▶ [Task brief]: Every entry below should be reproduced exactly; no picture is to be included.

▶ [Material supplied]:

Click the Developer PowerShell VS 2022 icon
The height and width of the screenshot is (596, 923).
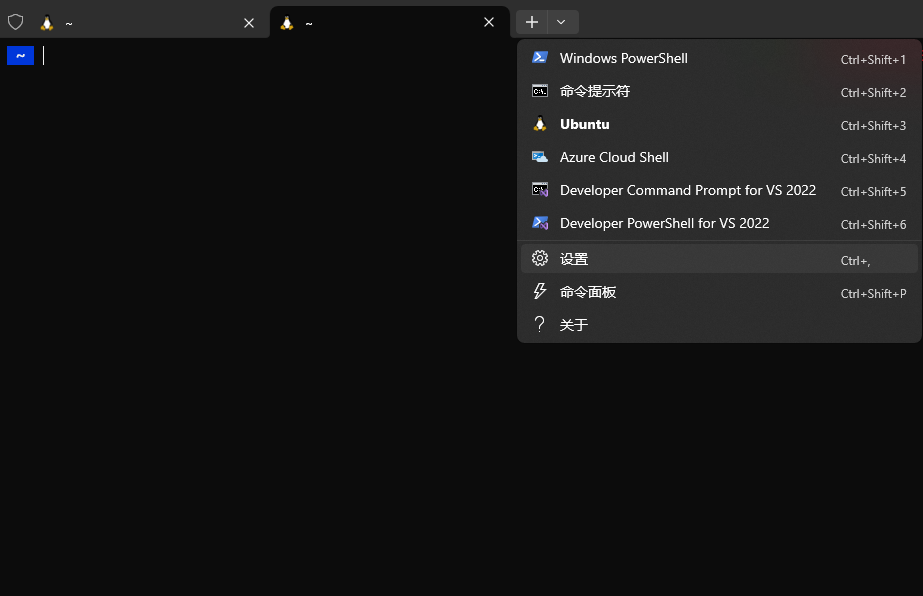tap(540, 223)
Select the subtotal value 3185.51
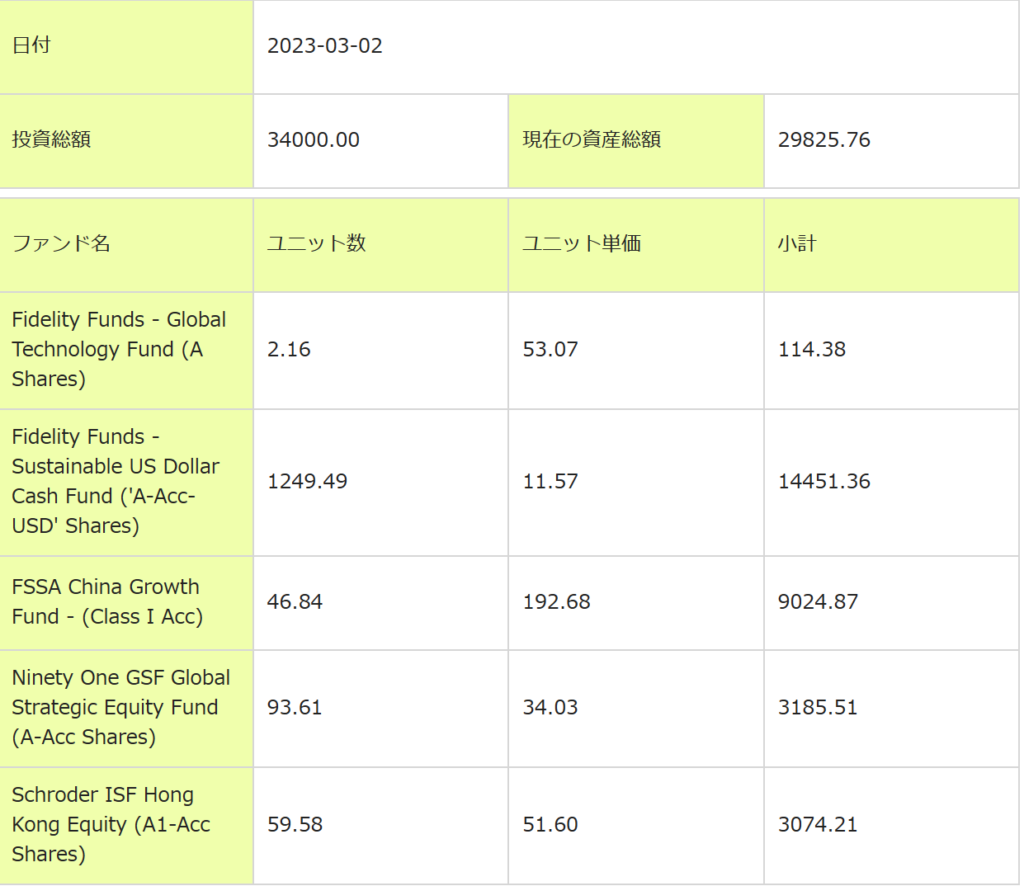 tap(817, 707)
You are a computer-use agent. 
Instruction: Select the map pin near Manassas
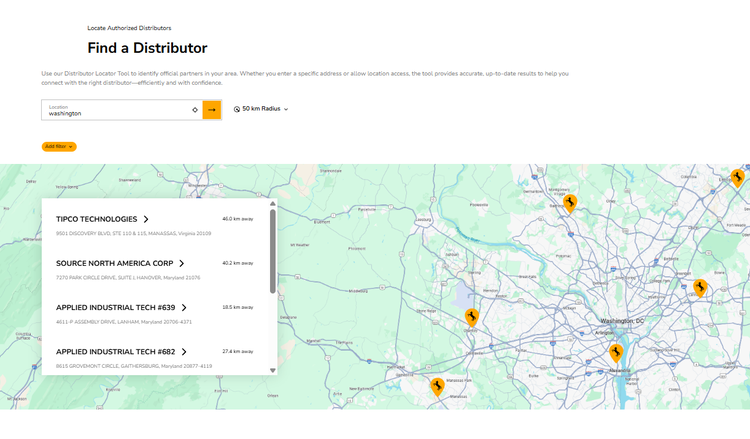pyautogui.click(x=437, y=386)
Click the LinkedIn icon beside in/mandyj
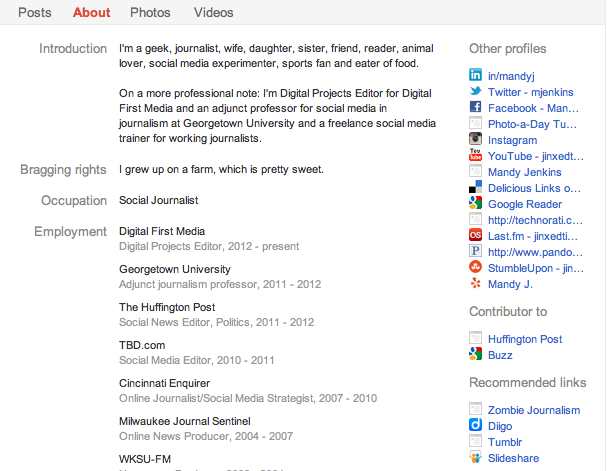 tap(476, 76)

▶ [Your solution]:
Click the Developer PowerShell VS 2022 icon
The height and width of the screenshot is (596, 923).
tap(540, 223)
Select the subtotal value 3185.51
 tap(817, 707)
You are a computer-use agent. 
Instruction: Select the map pin near Manassas
pyautogui.click(x=437, y=386)
Click the LinkedIn icon beside in/mandyj
 tap(476, 76)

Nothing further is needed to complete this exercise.